> [What the exercise asks]:
Under this line is some data; print exactly the lines from the one containing "Where should I" through its last line, without pictures.

> [Extracted material]:
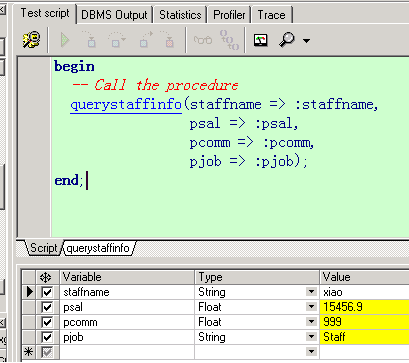The height and width of the screenshot is (363, 409).
Task: Click the Step Into debug icon
Action: (89, 40)
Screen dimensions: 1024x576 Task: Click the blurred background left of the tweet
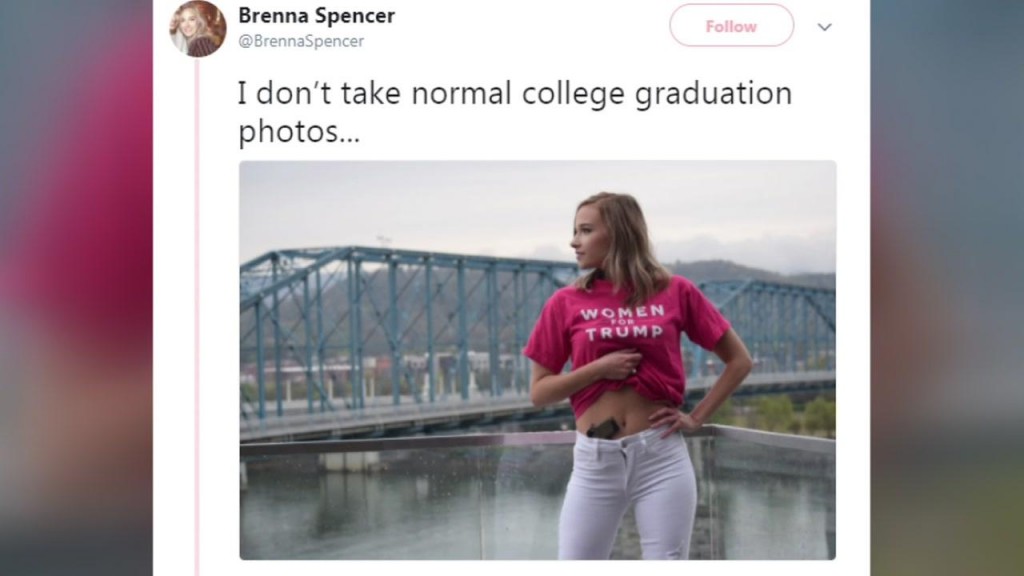(76, 288)
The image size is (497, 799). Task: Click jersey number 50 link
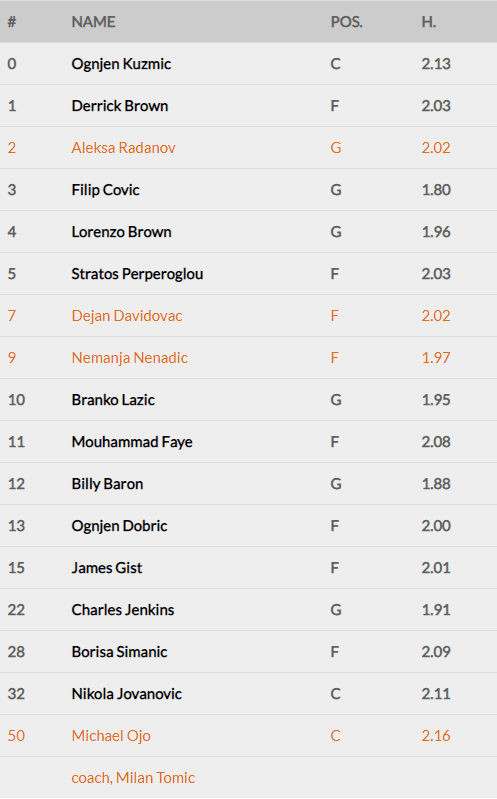pos(16,736)
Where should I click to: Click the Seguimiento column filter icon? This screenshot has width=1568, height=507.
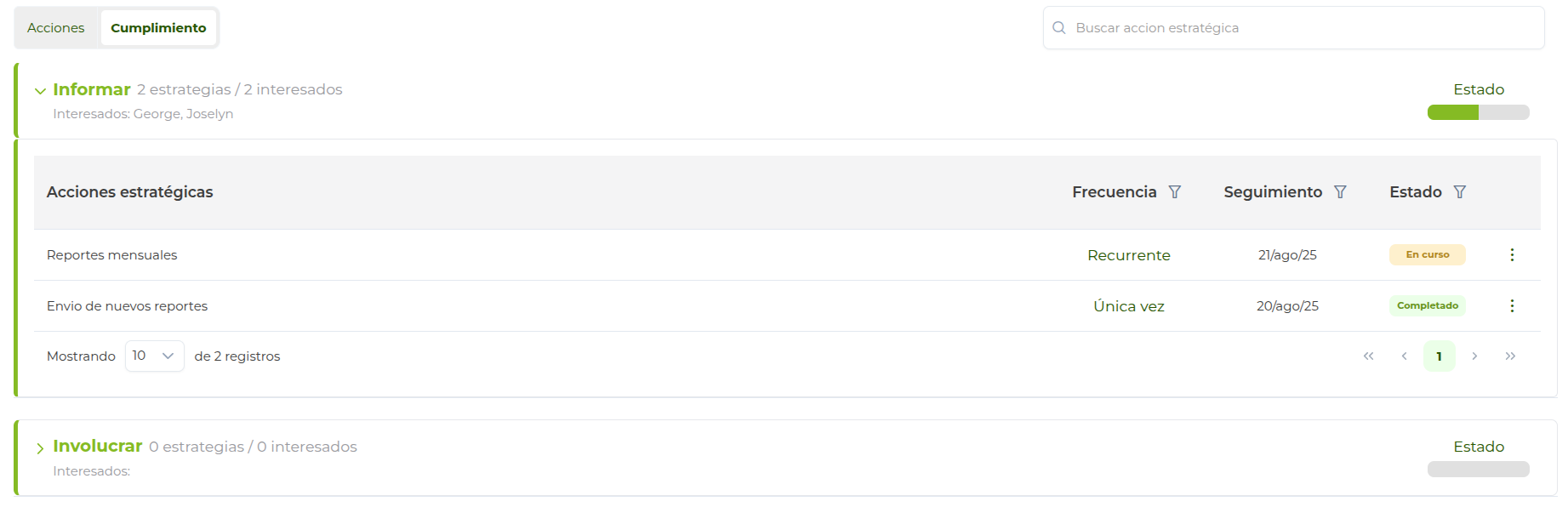(1340, 192)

> [Solved problem]:
Where should I click to: Click the Seguimiento column filter icon? This screenshot has width=1568, height=507.
(1340, 192)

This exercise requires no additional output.